> **About this task**
For the guide to the FARE Act below, decide whether each statement agrees with it: (a) the law caps the commissions brokers may charge; (b) the law took effect in June 2025; (c) when a landlord lists an apartment through an agent, the tenant pays that agent's fee. Answer yes or no for each and quote the words of the guide that settle it.

> **Excerpt provided**
The FARE Act: who pays the broker fee in NYC now
For as long as anyone can remember, renting an apartment in New York City came with a brutal, uniquely local surprise: the broker fee. You would find a listing online, meet an agent for a fifteen-minute walk-through, decide you wanted the place, and then learn that moving in required paying that same agent a "fee" equal to 12% to 15% of a full year's rent — often thousands of dollars — for a broker you never asked for and never hired. On a $3,000 apartment, that was a $4,500 to $5,400 charge on top of first month and a deposit. That is what the FARE Act ended. This guide explains exactly what changed, what you still owe, and what to do if a landlord or broker tries to charge you anyway.
The short version: the party who hires the broker is now the party who pays the broker. If a landlord lists an apartment through an agent, the landlord pays that agent's fee — not you. Knowing this rule cold is the difference between keeping thousands of dollars and handing them over out of confusion. If you want to walk into your search already prepared, CertRent gives renters a free verified renter profile you can share with any landlord.
What the FARE Act actually is
FARE stands for the Fairness in Apartment Rental Expenses Act. It is a New York City law — passed by the City Council in late 2024 and enforced by the NYC Department of Consumer and Worker Protection (DCWP) — that took effect in June 2025. It does not cap or set broker commissions. Brokers can still charge whatever the market allows. What the law changes is a single, decisive question: who is on the hook to pay.
Under the old system, landlords could hire a broker to list, show, and rent out their apartment, and then require the incoming tenant to pay that broker's entire commission. The tenant paid for a service performed for the landlord. The FARE Act closes that loophole with a simple principle borrowed from basic fairness — you pay the professional you chose to hire, and nobody else's bill lands on you by default.

> **The data**

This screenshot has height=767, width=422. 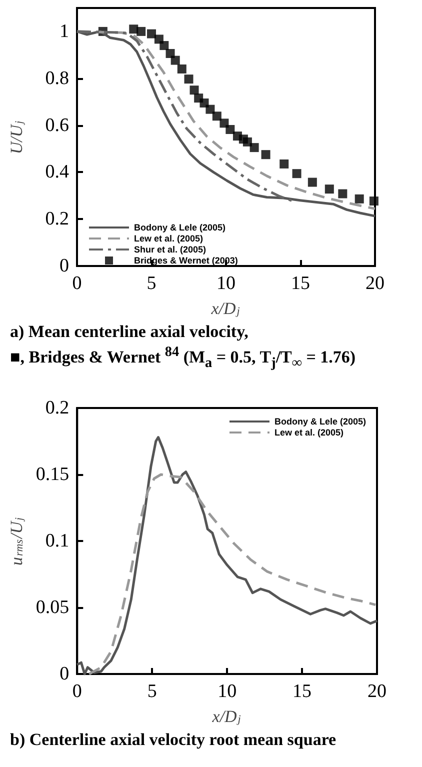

> **Solved problem**
(a) No: "It does not cap or set broker commissions."
(b) Yes: "that took effect in June 2025."
(c) No: "If a landlord lists an apartment through an agent, the landlord pays that agent's fee — not you."